A couple of weeks ago...
If I had the athletic ability to perform those ballerina jumps where she gracefully leaps from point A to point B, looking as if celebrating with her body, I would so do that!
Turbo Tax and I have completed our return for the year 2016. We bought and sold tractors, which had me the most nervous this year. The scariest bits of the button pushing is done. All I have left to do is enter a couple of numbers for this state return.
Because of recent increases in tax fraud, they have added some increased security. That's good. One of my closest friends had an issue with someone else filing taxes in her name last year. What a nightmare! I keep thinking I just want to be done with this chore, but I really just want it to be done and done right.
"I need your license number," I call into the living room where my husband is hanging out with the boys. We shuffle around, find his wallet on the counter, input his information. It's so close to completion, the celebrating starting in my brain has spread to my grinning face.

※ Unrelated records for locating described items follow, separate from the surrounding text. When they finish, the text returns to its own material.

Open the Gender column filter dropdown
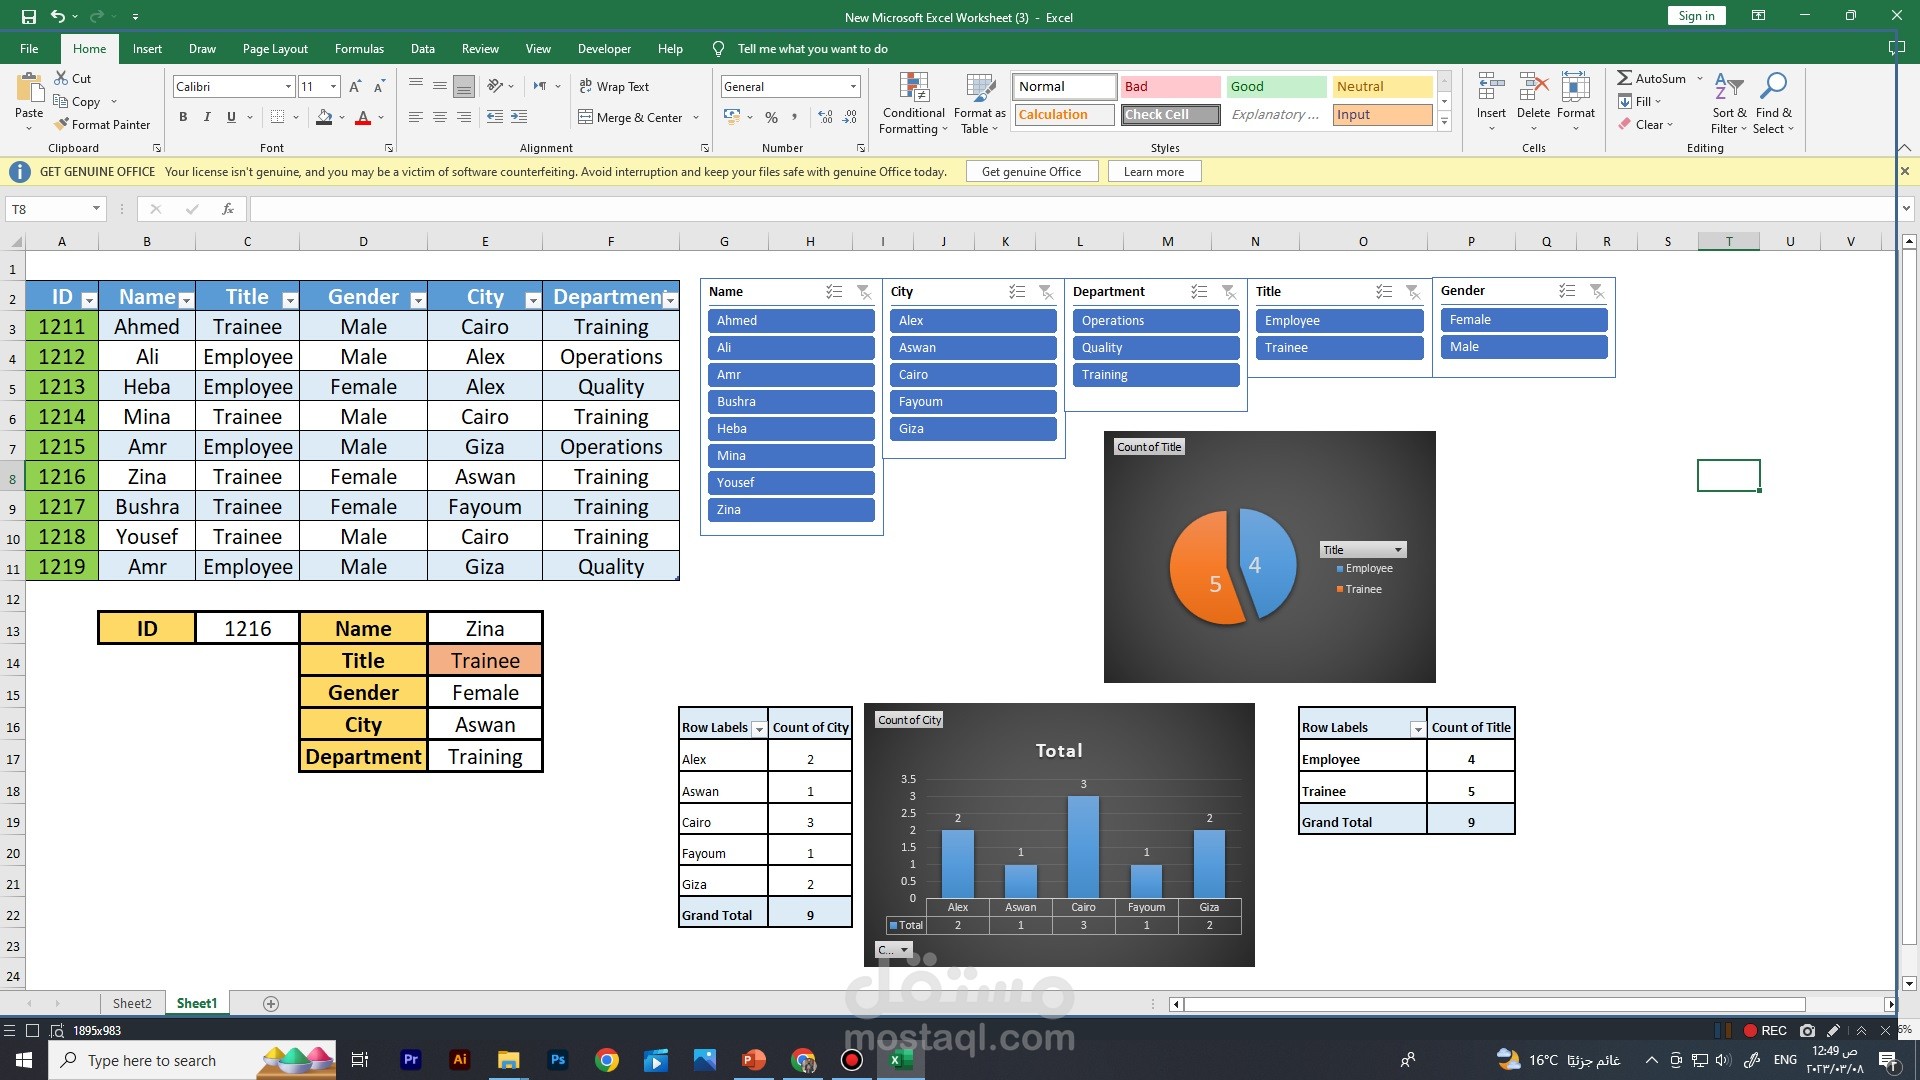 418,300
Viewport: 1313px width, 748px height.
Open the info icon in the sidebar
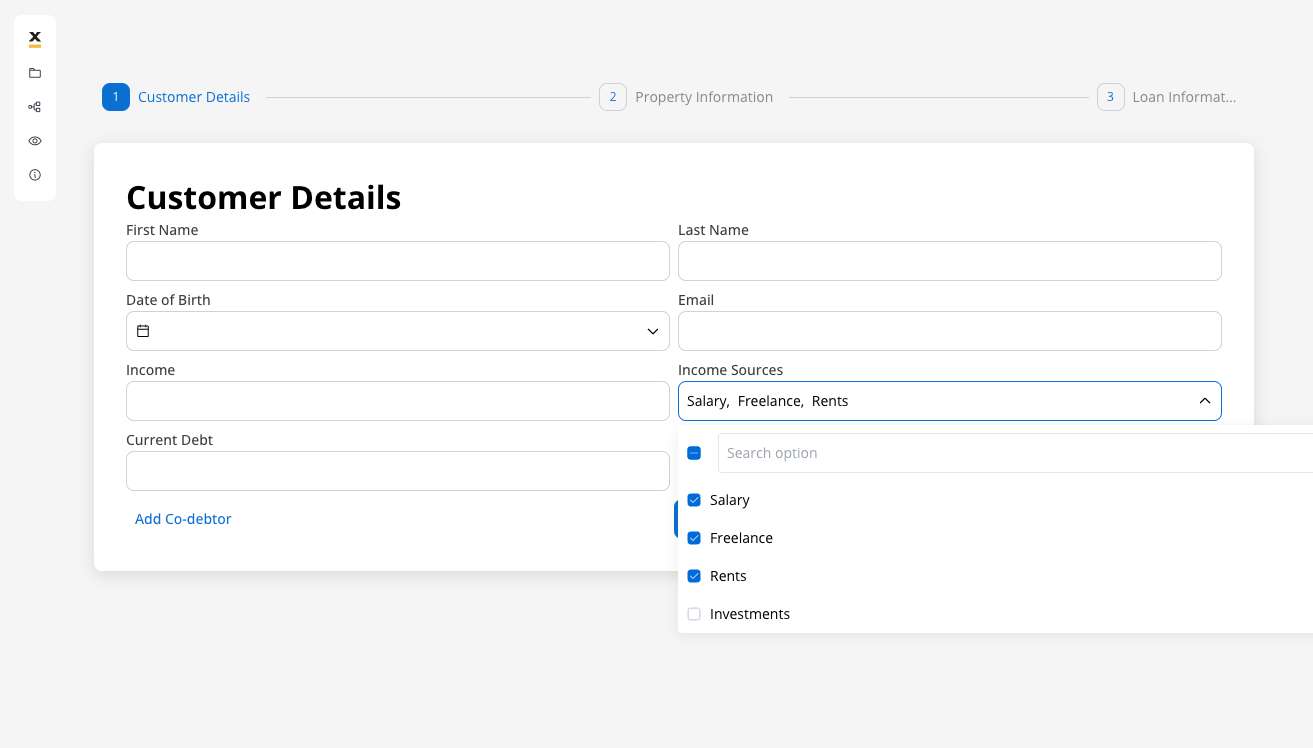point(35,175)
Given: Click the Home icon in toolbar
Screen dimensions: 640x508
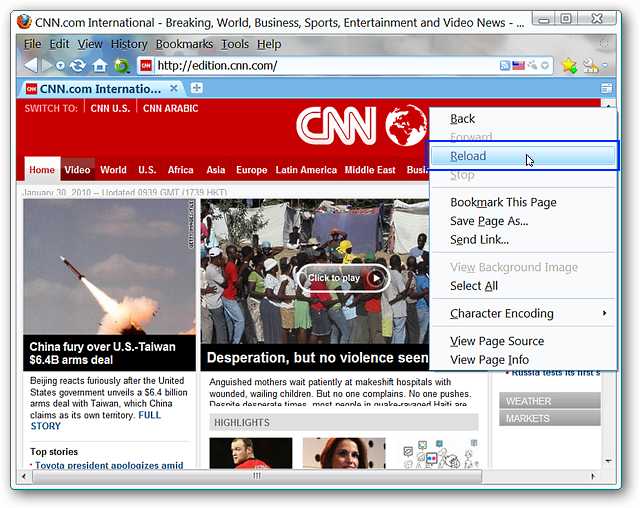Looking at the screenshot, I should 99,66.
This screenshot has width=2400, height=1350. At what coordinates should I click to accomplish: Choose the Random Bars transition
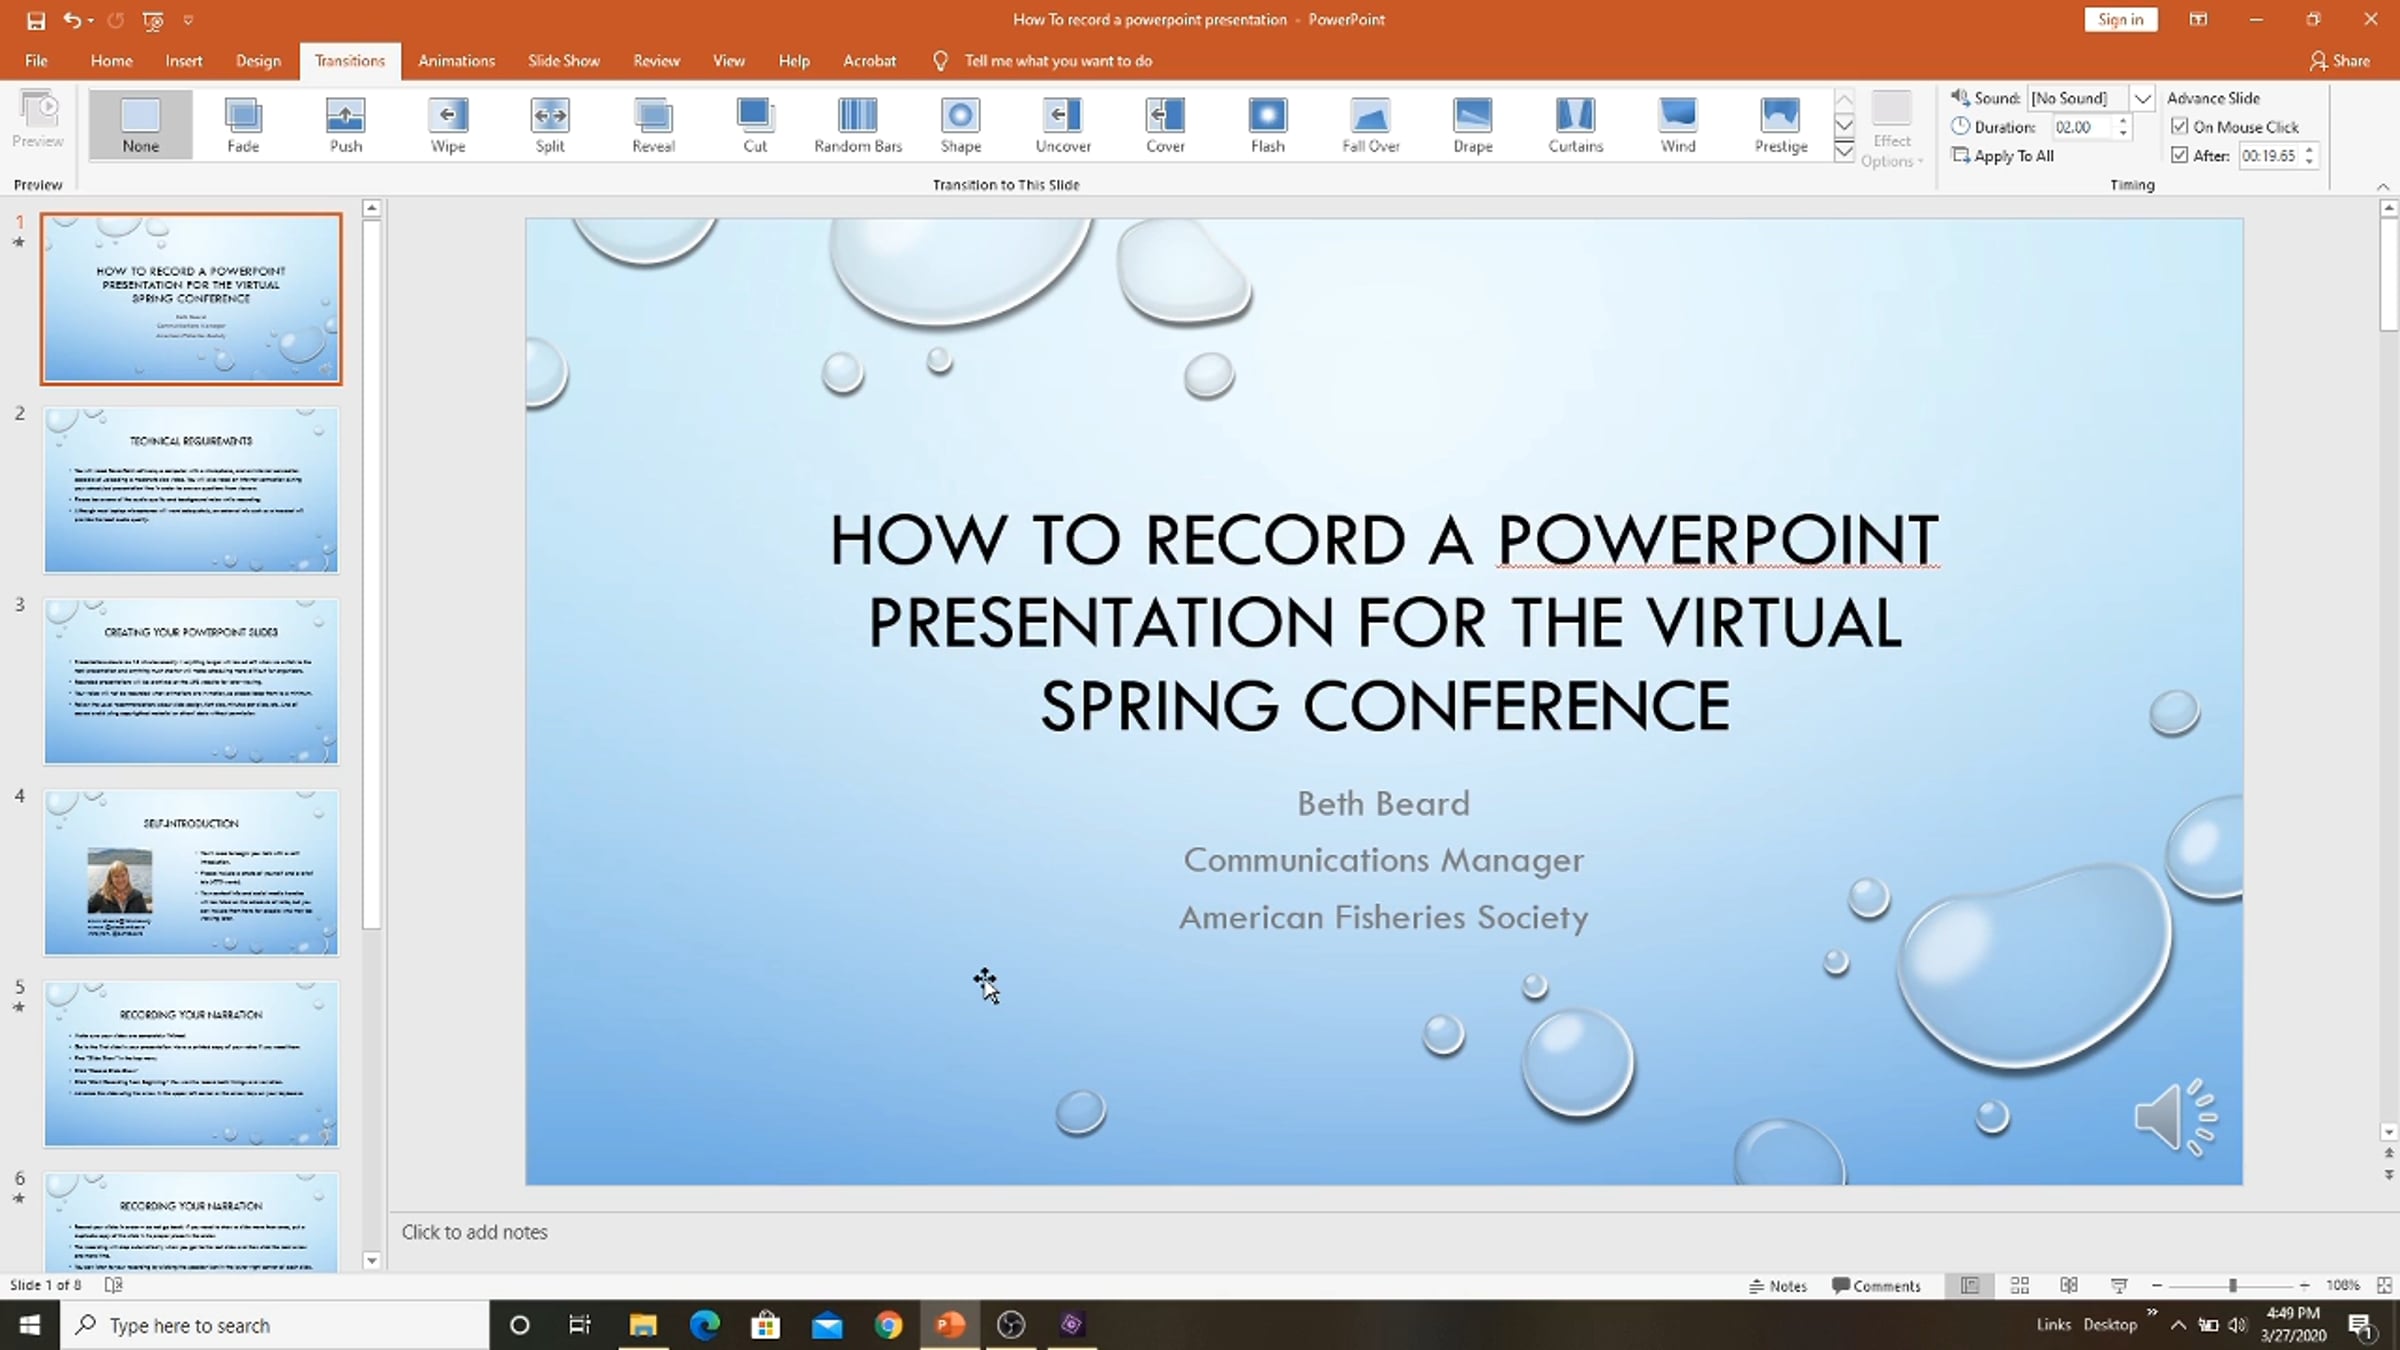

Now, I need my license. I send one of the boys to the suburban to fetch my wallet, and I fish the card out of the tight pocket. "Issue date," the caption indicates what is needed. Hmm, no issue date on my license. I click the help button, and a box pops up. The help box tells me that my permit may not have an issue date or an expiration date, but to just input whatever information is there. Well, that was somewhat helpful.
Skipping the issuance date entry, my fingers hover over the keys, ready to finish this project. "Expiration date," it says. Oh, crap. "Oh, man! I am in serious trouble!!" I yell to anyone listening. No one responds. "Todd, my license is expired!!" still yelling.
He walks into the dining room, his eyes roaming the table covered in paperwork and piles. "What did you say?" he asks with a look like I need to calm down.
"My driver's license expired on my birthday (September 1st). I am in big trouble," I lament, thinking how I just tumbled from the top of the world. Unbelievable! I am such an idiot.
Just as I am commemorating how on top of it I am in life, the threat of a driving test and driving knowledge book test is suddenly looming. I completely failed parallel parking the first time! And that was just between some orange cones, not even real cars!! I am freaking out.
I grab my phone and choose the search engine to see how much of a penalty I'll owe, and what other criteria I'll have to fulfill. There is a monetary penalty of $10. Huh...not bad. If expired by more than six months, the driver must retest for driving knowledge and driving skills.
I start to tick off the months on my fingers. I HAVE FOUR DAYS!!! YAY!!!!
So it becomes a little anti-climatic, but I am glad that there are no tests hanging over my future.